The subjects listed above act, depending on the case, as Data Processors or independent Data Controllers. Personal Data are not transferred outside the European Union or the European Economic Area. 


Data Retention Period

The Personal Data collected will be kept for the period of time necessary to pursue the purposes indicated; subsequently, such Data will be kept for a period of ten years in order to comply with legal obligations and, among these, the obligations under Article 2220 of the Italian Civil Code. Any further storage of Data or part of the Data may be arranged to enforce or defend our rights in any venue and, in particular, in court. The personal data processed as part of the loyalty program will be kept for 3 (three) months, in the event that the loyalty card is disabled and for 12 (twelve) months in the event that the loyalty card is not used by the customer. For the purpose n. 7, the Data will be processed and stored by the Controller for the entire period during which the newsletter service will be active, except in case of revocation of consent or the exercise of the rights of opposition and cancellation of the Data by you.
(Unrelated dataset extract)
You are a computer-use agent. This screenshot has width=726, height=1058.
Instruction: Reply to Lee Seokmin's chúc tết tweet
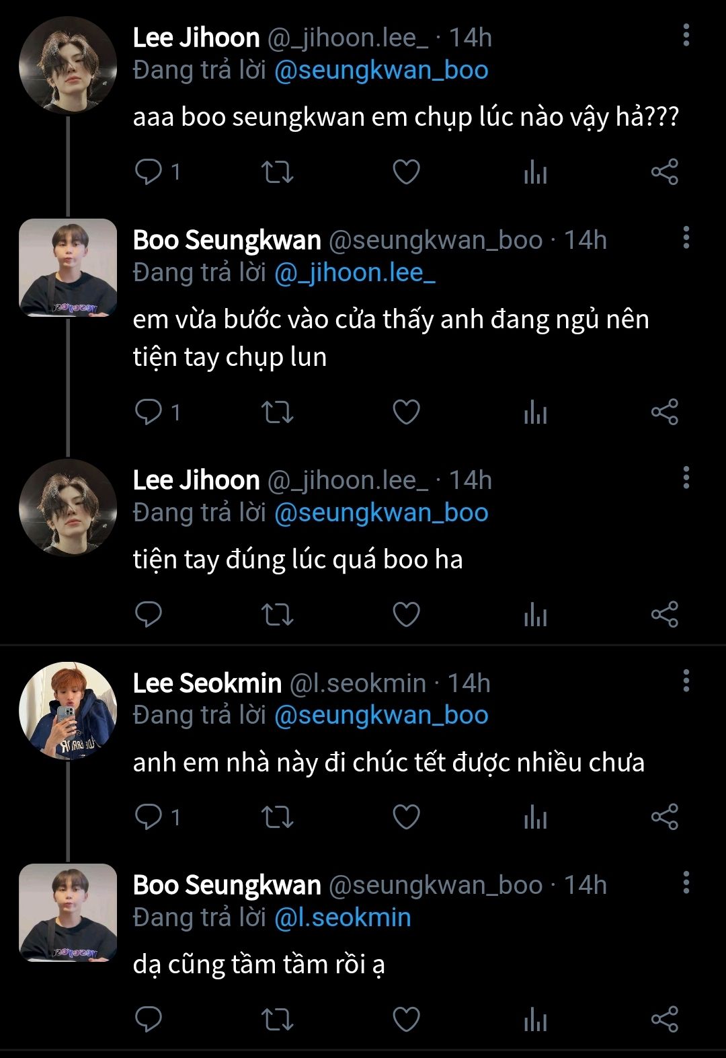pos(149,817)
For the purpose 8 the Data will be processed and stored by the Controller for the period of 12 (twelve) months, except in a case where you revoke your consent or exercise your rights to oppose and cancel the Data.


Data subject's rights

With regard to your personal data, we inform you that you can exercise your rights under art. 15 et seq. of Regulation (EU) 2016/679, set out below: 

Right of Access; Right to rectification; Right to cancellation or "right to be forgotten"; Right to limitation of processing; Right to receive notification in case of rectification or cancellation of personal data or limitation of processing; Right to Data Portability; Right to Opposition to processing. You have also the right to lodge a complaint with a supervisory authority if you consider that your rights have not been granted to you. 

To enforce the rights reserved to you, please contact the Data Controller, sending a letter to Antonioli S.r.l., Via Pasquale Paoli 1 - 20143 Milan, Italy or sending an email to privacy@antonioligroup.com, , or by writing to the Data Protection Officer at the following address: dpo@antonioligroup.com. If you think that the processing of your personal data by the data controller has infringed the provision of the GDPR, you can lodge a complaint with a Supervisory Authority.


Compulsory or optional nature of the provision of Data

The provision of Data to the Controller is mandatory only for those Data for which there is a regulatory obligation (i.e. established by laws, regulations, provisions of Public Authorities, etc.). In all other cases, you are free to provide your Personal Data or not, as long as part of your Data is strictly necessary for the pursuit of contractual purposes, failure to provide such Data may not allow the provision of services requested by you. 


Consequences in case of refusal to provide the Data

In the presence of a regulatory or contractual obligation to provide your Personal Data, the refusal to provide your Personal Data does not allow the Controller to perform the operations that presuppose the processing of such Data and this with all the consequences and damage at your expense. Therefore, if the Data are necessary or strictly instrumental to the performance of the contractual relationship, the refusal to provide them may make it impossible to carry out the operations connected to such Data (or in any case may cause delays in the performance of such operations). Any refusal to provide Personal Data functional to the activities of the Controller, other than those necessary or strictly instrumental to the execution of the contractual relationship (for example, personal data that can be processed only on the basis of your consent) precludes the conduct of such further activities but does not interfere with the performance of the current contractual relationship.